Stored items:
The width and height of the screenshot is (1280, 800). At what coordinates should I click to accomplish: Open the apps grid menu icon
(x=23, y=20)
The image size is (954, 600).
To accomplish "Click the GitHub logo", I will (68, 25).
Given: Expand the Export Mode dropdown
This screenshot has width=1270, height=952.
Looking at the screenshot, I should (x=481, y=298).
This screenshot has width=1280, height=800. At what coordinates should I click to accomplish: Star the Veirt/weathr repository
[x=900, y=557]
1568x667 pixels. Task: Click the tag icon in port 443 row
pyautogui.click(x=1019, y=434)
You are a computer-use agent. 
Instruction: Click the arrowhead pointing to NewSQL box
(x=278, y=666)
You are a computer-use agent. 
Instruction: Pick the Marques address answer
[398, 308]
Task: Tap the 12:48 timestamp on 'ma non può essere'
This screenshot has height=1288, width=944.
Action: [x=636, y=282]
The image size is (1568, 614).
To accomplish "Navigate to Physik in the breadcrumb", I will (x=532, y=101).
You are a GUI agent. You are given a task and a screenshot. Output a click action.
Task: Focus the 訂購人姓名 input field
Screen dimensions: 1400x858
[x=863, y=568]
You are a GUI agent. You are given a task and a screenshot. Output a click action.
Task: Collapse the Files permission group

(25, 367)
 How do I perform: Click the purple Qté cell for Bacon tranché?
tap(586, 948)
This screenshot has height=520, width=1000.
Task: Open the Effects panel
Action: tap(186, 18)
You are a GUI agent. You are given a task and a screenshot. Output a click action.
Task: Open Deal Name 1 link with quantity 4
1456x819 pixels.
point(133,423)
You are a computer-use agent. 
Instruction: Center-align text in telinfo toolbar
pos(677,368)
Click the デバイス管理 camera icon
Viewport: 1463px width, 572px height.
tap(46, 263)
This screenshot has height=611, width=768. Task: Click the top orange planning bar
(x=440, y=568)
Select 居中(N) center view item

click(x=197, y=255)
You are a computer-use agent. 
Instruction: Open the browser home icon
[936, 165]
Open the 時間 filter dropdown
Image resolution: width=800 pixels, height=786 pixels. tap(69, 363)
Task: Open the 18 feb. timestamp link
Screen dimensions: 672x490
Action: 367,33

Work required: Can you rewrite the rows, from the start through the line containing "[x=900, y=557]", as a two-column CSV with the header input,output? Each row needs its text in input and its answer in output, both as quoted fields with line breaks replaced by spaces.

Reply to the task:
input,output
"The width and height of the screenshot is (1280, 800). At what coordinates should I click to accomplish: Open the apps grid menu icon","(x=23, y=20)"
"The image size is (954, 600). To accomplish ""Click the GitHub logo"",","I will (68, 25)."
"Given: Expand the Export Mode dropdown This screenshot has width=1270, height=952.","Looking at the screenshot, I should (x=481, y=298)."
"This screenshot has width=1280, height=800. At what coordinates should I click to accomplish: Star the Veirt/weathr repository","[x=900, y=557]"